In 1982, her job brought her to Toronto, where she taught refresher courses for teachers in Portuguese community schools. During her visit, she became fascinated with Canada’s multiculturalist policy and the vitality of Portuguese language education in both public and community schools. About a year after returning to Portugal, Manuela applied for a permanent faculty position at the Department of Spanish and Portuguese at the University of Toronto, where the Institute’s Portuguese lecturer Teresa Carneiro had previously been placed. She was accepted for the job after an associate dean interviewed her in Portugal. However, because the position was advertised for a Canadian citizen, immigration officials denied her entry for three years, until the university convinced the authorities to grant her a visa. In the meantime, Marujo worked as the Camões Institute’s Portuguese Language Education coordinator in England.
Finally, in 1985, Marujo and her daughter moved to Toronto. She started her new position as a Tutor in the Department of Spanish and Portuguese, and was promoted to Senior Tutor five years later. In the summer months, Marujo completed her Master’s and Doctoral degrees in Bilingual Education.

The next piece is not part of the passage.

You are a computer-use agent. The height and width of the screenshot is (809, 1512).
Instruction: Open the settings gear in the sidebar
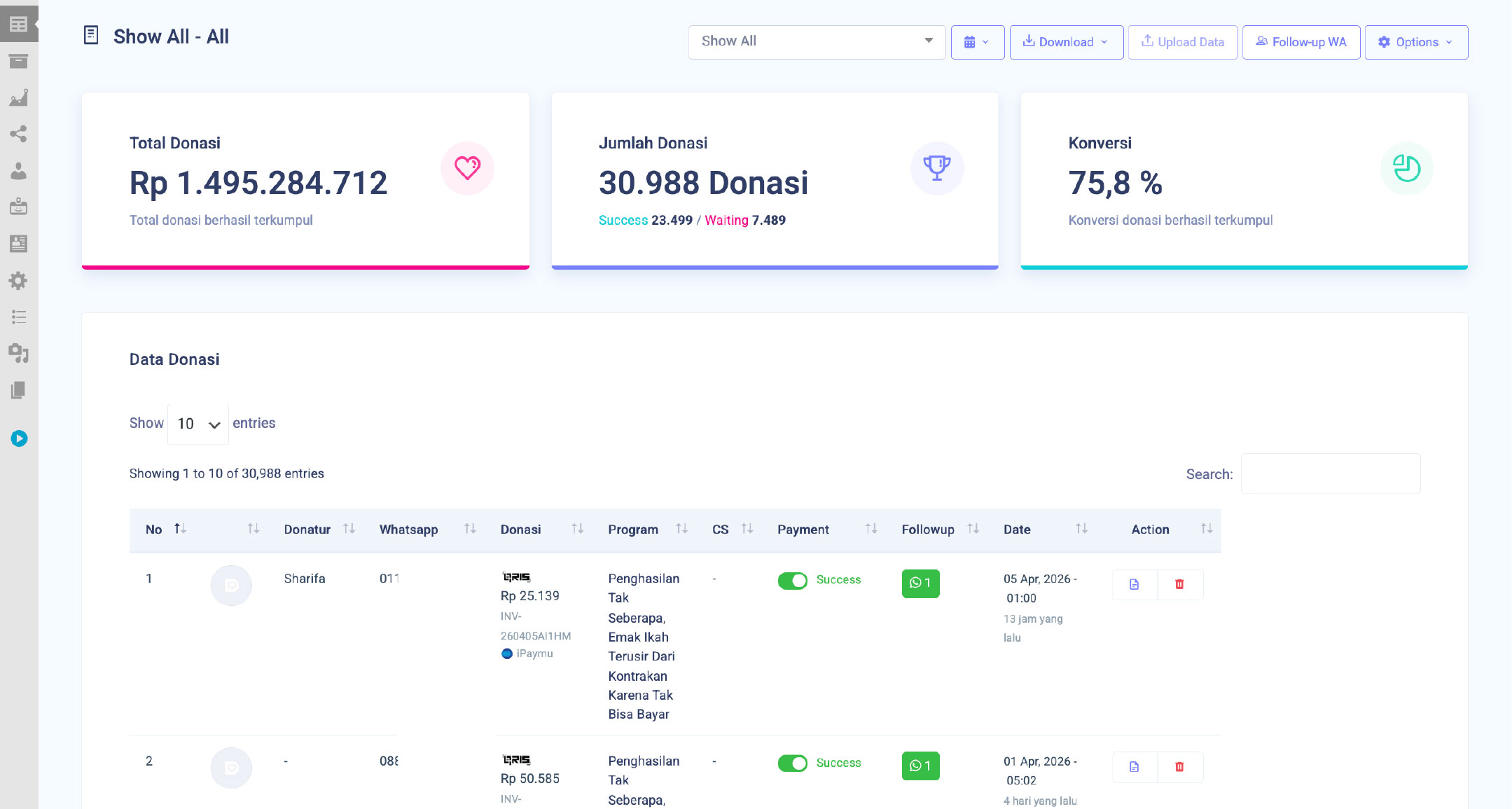19,281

Later she would be promoted to Associate Professor Teaching Stream. In 2001 she became Associate Director of her department, until 2017, when she retired.
During her thirty years career at the University of Toronto, Marujo taught many Portuguese and other Lusophone immigrants and descendants; curated various exhibitions; published several articles, chapters, and books – including With Hardened Hands: A Pictoral History of Portuguese Immigration to Canada in the 1950s (1993) with her partner Domingos Marques – organized the Vez e a Voz da Mulher Portuguese academic conference series; and has been involved with several community initiatives, especially those focused on language, culture, and education – including the Portuguese Coalition for Better Education.
Hora dos Portugueses
Photos








Artifacts

Short description: Heart-shaped gold box
Place of origin: Portugal
Materials: Gold
Dimensions: L 7 cm x W 6.5 cm X H 3.5 cm
Description: Heart-shaped gold filigree box with coloured flower ornaments.

Short description: Grandmother’s vase
Place of origin: Portugal
Dimensions: H 7.75 cm x W 4,5 cm
Description: Small white ornate vase decorated with blue and green flower motifs and granular relief. A gift from Antonia Marujo’s (Manuela’s grandmother) first boyfriend when she was a teenager.

Short description: Copper Kettle
Place of origin: Portugal
Dimensions: H 20 cm x W 13 cm (widest) x W 9 cm (top) x L 8.5 cm (spout)
Description: This copper kettle is a Marujo family heirloom that has been passed on from Manuela’s great-grandmother to Manuela’s daughter.

Short description: Cookbook
Creator: Laura Santos & Editorial Lavores
Place of origin: Portugal
Date: c.1949
Description: Laura Santos’ A Mulher Na Sala e na Cozinha, published by Editorial Lavores. This book of housewife etiquette and recipes was a wedding gift that Manuela brought with her to Canada.

Short description: With Hardened Hands book
Creators: Manuela Marujo and Domingos Marques
Place of origin: Toronto, Ontario
Date: 1993
Description: Manuela Marujo and Domingos Marques, With Hardened Hands: A Pictorial History of Portuguese Immigration to Canada in the 1950s (Toronto: New Leaf Publications, 1993). This book stemmed from a photo exhibition at the Multicultural History Society of Ontario commemorating the 40th anniversary of the arrival of the first group of Portuguese migrant workers in Canada.